Presse :
Hatem Ben Arfa se confie
JDD, le 30/05/2016 à 14h04
À l’heure de quitter les Bleus, le génial attaquant revient sur des épisodes marquants de sa carrière sinusoïdale.
Dimanche matin, Hatem Ben Arfa a quitté les Bleus, comme six autres réservistes. Le départ de cet artiste hors norme est escorté d'immenses regrets populaires. Dans la lignée de sa renaissance à Nice, HBA a séduit et épaté son monde tout au long des deux semaines de préparation de l'équipe de France à l'Euro 2016. Avant d'éclaircir son avenir (Barcelone, PSG, voire Lyon), le soyeux gaucher de 29 ans s'est raconté, souriant et attachant.
J'ai signé un contrat à 15 ans
"On était dans le bureau du président Aulas, avec Bernard Lacombe et les caméras d'OLTV : c'était la première fois qu'il y avait une mise en scène pour la signature d'un jeune. J'étais très impressionné. J'ai revu les images, je me trouve non seulement intimidé mais ce petit duvet au-dessus de la lèvre… Les chiffres du contrat étaient énormes pour mon âge. Aspirant, je touchais déjà 1.500 €. Mes parents géraient mon argent, mais j'avais une carte de retrait. Je prenais des petites sommes pour aller au cinéma ou au McDo. Le premier truc que je me suis offert, c'est un bon ordinateur portable.
J'ai cru qu'on allait s'écraser
De mon premier contact avec l'équipe de France [octobre 2007], je me rappelle surtout du vol pour les îles Féroé. On avait eu des grosses turbulences. C'était la panique! Certains rigolaient, mais la majorité des joueurs avaient vraiment peur. J'ai pensé qu'on allait s'écraser. Sur le terrain, j'étais entré aux côtés de Thierry Henry. Un grand souvenir car j'ai marqué. Sur le moment, je n'ai pas pensé que j'imitais Zidane, buteur aussi pour ses débuts, mais d'autres l'ont pensé pour moi.
On m'a surnommé Socrate
À l'OM [2008-2010], Lorik Cana m'avait surnommé Socrate mais je ne sais pas pourquoi. À cause de mes lectures philosophiques? En tout cas, je ne regrette pas d'en avoir parlé. J'assume. Le dernier livre que j'ai ouvert, c'est Voyage au bout de la nuit de Céline, prêté par mon conseiller. Je n'ai lu que le début, mais je compte bien le terminer.

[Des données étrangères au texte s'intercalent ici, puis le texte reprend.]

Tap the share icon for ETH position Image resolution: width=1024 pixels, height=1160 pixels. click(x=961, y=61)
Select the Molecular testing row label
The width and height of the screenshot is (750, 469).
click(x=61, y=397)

J'ai quitté Tignes en hélico
Juste avant l'Euro 2008, un souvenir très douloureux. C'était presque drôle car les joueurs qui restaient au sol nous faisaient coucou de la main, et nous, dans l'hélico, on les voyait devenir tout petits. Il n'y a pas eu de larmes, mais j'ai mis trois mois à tourner la page. Le jour du départ, [Raymond] Domenech nous avait demandé de retourner dans nos chambres. Il devait frapper à la porte des joueurs écartés. L'attente a duré quinze minutes. Ça a été plus dur à vivre que la décision elle-même. Pour rire, j'étais allé toquer chez [Jean-Alain] Boumsong. Il a ouvert et a soufflé : "Oh mon petit, tu m'as fait peur!" Mais c'est moi qui suis parti. On s'est reparlé avec Domenech depuis, je ne lui en veux pas.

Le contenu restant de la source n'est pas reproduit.